Time for a pack of Balkan Sobranie and a bottle of Arak as well as that Turkish bath…?

Kemal Ataturk, founder of the Republic of Turkey, must be trying to break out of his mausoleum by now. Is it just coincidence that, at the centenary of the dissolution of the multi-ethnic Ottoman Empire (the original “Sick Man or Europe”) in 1918, Turkey finds itself under a new executive president, whose official residence in Ankara rivals the legendary palaces and mosques of Istanbul in scale, if falling somewhat short on architectural merit?

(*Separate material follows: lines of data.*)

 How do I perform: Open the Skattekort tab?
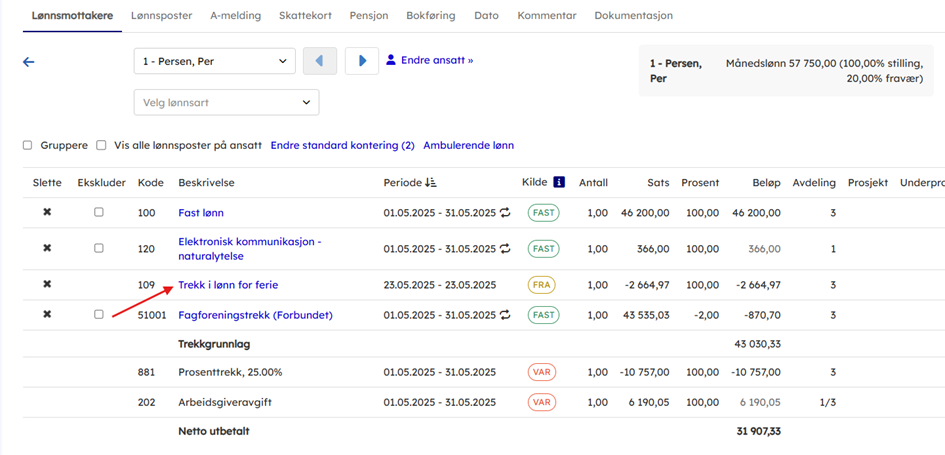tap(305, 16)
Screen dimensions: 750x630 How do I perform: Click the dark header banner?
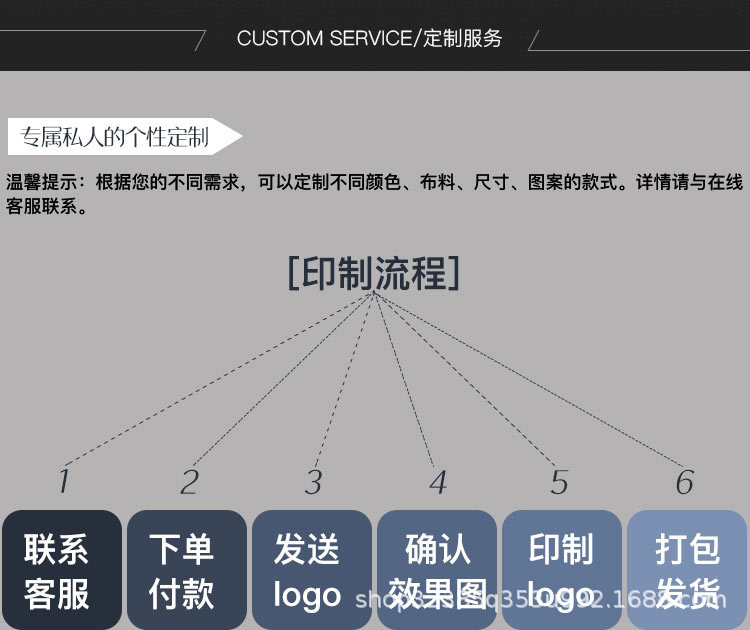pyautogui.click(x=375, y=35)
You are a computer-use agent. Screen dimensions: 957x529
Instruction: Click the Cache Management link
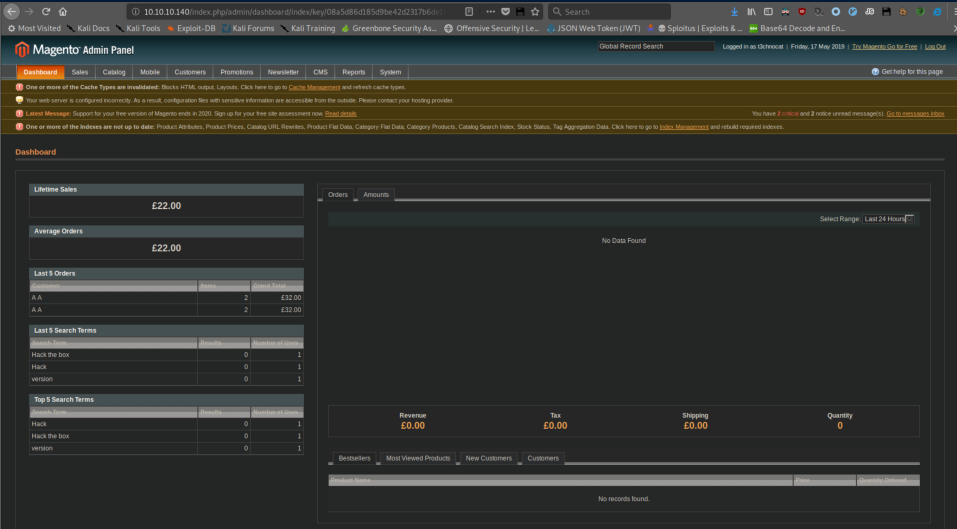[x=314, y=87]
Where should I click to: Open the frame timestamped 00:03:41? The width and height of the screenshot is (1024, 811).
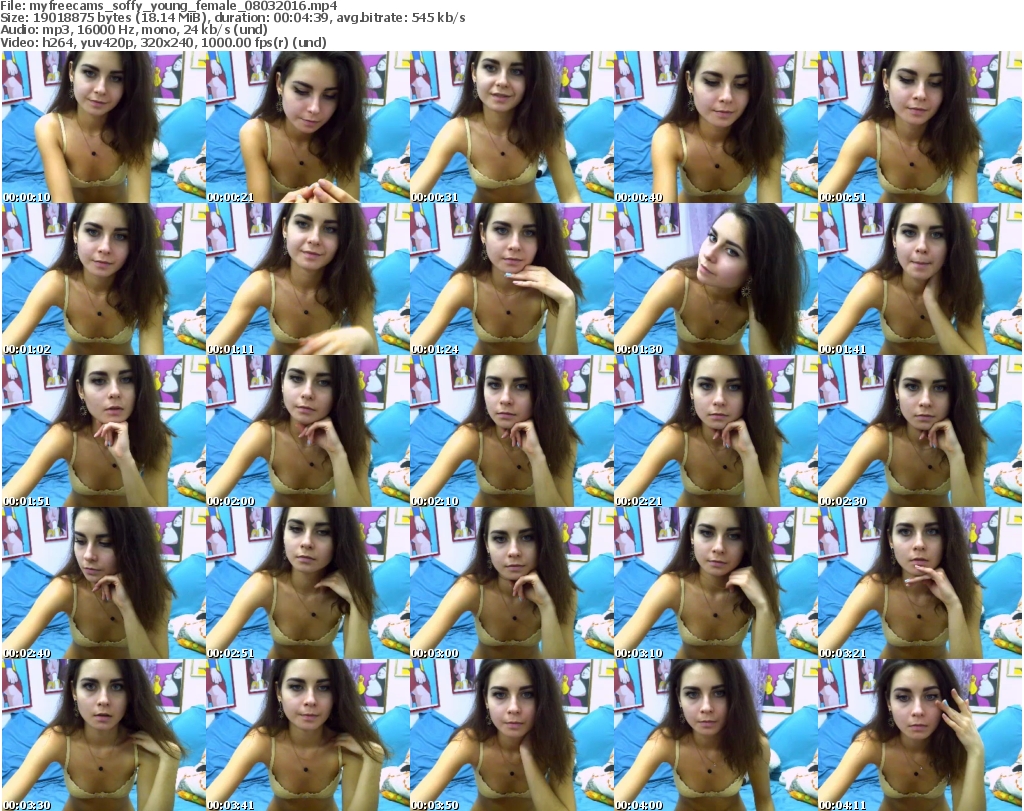click(307, 735)
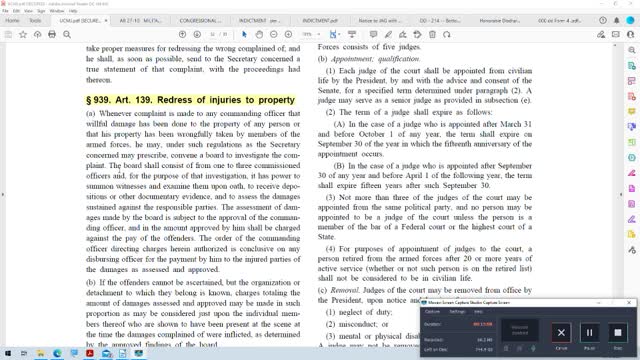This screenshot has width=640, height=360.
Task: Click the zoom in plus icon
Action: (288, 34)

One could argue that the current and growing economic crisis in Turkey (compounded by its political spat with the US) was unexpected. However, in reality, it had been building for some while, particularly in the wake of the attempted coup in 2016, which led to the gutting of much of the bureaucracy for its supposed Gulenist tendencies and the intimidation of some of the country’s leading business conglomerates through the (mis)use of the tax system, leading to increasing uncertainty over FDI. In addition, the President quite clearly suborned the supposed independence of the Central Bank in order to keep interest rates lower than they would otherwise have been. While this is not exactly unique behaviour for a politician, it added to the belief that economic policy was now subject o the whims of an individual who believed that, somehow, the usual outcomes would be avoided.

All this is somewhat ironic, as, during the early days of his period in government, now-President Erdogan and his senior AK Party colleagues restructured Turkey’s economy in ways that brought it into the modern era and enabled a significant rise in productivity and standards of living, as well as the prospect of full membership of the EU. As a result, there was hope that the economy could escape from what had been a cycle of boom and bust, with its dependency on foreign currency borrowings, and persistent structural weaknesses in its balance of payments.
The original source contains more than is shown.